In 2004 and 2018, Hartmann partnered with Stephen Rose to explore the lifetime results of women's employment in segregated occupations and their resultant lower wages, finding that over a twenty-year period a typical woman earned only 50% of what a typical man earned. This research reinforced her focus on the importance of women's retirement security. With others Hartmann proposed adding caregiving credits in Social Security to increase women's (or other caregivers') benefits based on more than their earned wages. 

Additional Research

Besides IWPR, from which she retired as president in 2019, Hartmann has also gained recognition for her feminist analysis of a range of theoretical and policy economic research before and after IWPR.

Her article "Unhappy Marriage of Marxism and Feminism," published in 1979, details what makes women’s issues revolutionary, how "the personal is political" for women, and how women’s issues merit collective action. It compares the relationship between Marxism and feminism to marriage law: not only do men legally dominate women in English common law on marriage, but Marxism dominates feminism by discouraging women’s independent organizing.  It also discusses how inequalities in marriages mirror greater social phenomena. Not only is the article Hartmann’s most widely read and translated work, she cites it as a personal favorite.
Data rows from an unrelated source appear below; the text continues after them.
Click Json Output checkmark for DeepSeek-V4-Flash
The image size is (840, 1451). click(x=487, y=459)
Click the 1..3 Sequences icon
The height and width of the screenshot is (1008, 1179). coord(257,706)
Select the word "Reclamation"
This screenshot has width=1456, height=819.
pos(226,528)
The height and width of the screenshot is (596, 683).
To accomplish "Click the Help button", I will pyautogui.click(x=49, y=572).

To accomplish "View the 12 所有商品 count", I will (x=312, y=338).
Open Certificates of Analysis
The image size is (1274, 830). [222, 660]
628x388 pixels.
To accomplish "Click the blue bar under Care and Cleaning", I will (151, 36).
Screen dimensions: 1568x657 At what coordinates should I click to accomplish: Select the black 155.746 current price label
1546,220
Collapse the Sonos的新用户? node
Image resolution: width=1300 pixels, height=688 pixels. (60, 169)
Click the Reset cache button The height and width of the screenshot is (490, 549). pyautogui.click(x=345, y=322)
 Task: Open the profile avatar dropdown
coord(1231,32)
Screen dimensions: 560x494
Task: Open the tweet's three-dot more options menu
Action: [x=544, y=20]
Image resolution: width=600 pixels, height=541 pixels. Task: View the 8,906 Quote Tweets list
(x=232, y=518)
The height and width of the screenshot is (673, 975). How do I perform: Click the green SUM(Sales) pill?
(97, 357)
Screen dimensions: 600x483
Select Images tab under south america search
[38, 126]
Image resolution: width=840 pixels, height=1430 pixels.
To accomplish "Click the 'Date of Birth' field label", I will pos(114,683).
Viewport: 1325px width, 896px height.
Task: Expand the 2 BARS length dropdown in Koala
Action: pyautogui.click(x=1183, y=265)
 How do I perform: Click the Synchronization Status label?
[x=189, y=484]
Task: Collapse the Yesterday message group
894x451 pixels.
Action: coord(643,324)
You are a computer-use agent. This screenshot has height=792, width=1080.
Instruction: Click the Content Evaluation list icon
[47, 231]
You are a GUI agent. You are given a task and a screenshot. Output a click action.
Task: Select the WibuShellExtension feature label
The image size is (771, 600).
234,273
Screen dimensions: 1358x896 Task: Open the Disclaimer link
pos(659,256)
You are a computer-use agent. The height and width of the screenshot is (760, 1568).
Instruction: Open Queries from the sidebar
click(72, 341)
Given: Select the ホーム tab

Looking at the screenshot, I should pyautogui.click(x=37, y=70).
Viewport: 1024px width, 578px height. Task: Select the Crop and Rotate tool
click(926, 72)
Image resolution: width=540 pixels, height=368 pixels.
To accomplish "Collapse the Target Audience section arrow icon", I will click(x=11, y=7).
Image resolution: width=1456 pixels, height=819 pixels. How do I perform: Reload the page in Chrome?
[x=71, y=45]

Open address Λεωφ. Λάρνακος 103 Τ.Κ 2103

Hartmann’s research has a history of creating a tangible social and political impact. She contributed to Women, Work, and Wages: Equal Pay for Jobs of Equal Value, a 1981 National Academy of Sciences report which exposed the pervasiveness of occupational and job segregation by sex and popularized the concept of comparable worth. The Supreme Court considered it when interpreting Title VII of the Civil Rights Act of 1964, a law prohibiting employment discrimination. It also led Hartmann to testify before Congress for the first time, an act she has repeated many times since. An article Hartmann wrote in semi-retirement describes what it was like to lead IWPR as a feminist economist with roots in political economy, like feminist economics another heterodox sibling of mainstream economics.

The makings of success

For her research efforts in economics for women, Hartmann was awarded a 1994 MacArthur Fellowship. 

Hartmann’s mother insisted to journalists covering news of the award that her daughter won because she was “always a hard worker,” who sat at the dinner table and did her homework independently. However, Hartmann attributes her success to her connection with others.

“Certainly, some good research ideas occur alone in the shower,” Hartmann said, “but more often progress in research on women's economic needs – and effective remedies – comes from working with others and listening to those affected by public policies.” 

Hartmann is the mother of three daughters. Her husband, Jack Wells – who is also a Yale Economics PhD – served as Chief Economist at the U.S. Department of Transportation.

Like her mother, Hartmann also thinks hard work has played an important role in her success. "Persistence pays off too,” she said. “It can take years and years to see a public policy change enacted. At every step of the way, new research can make a difference."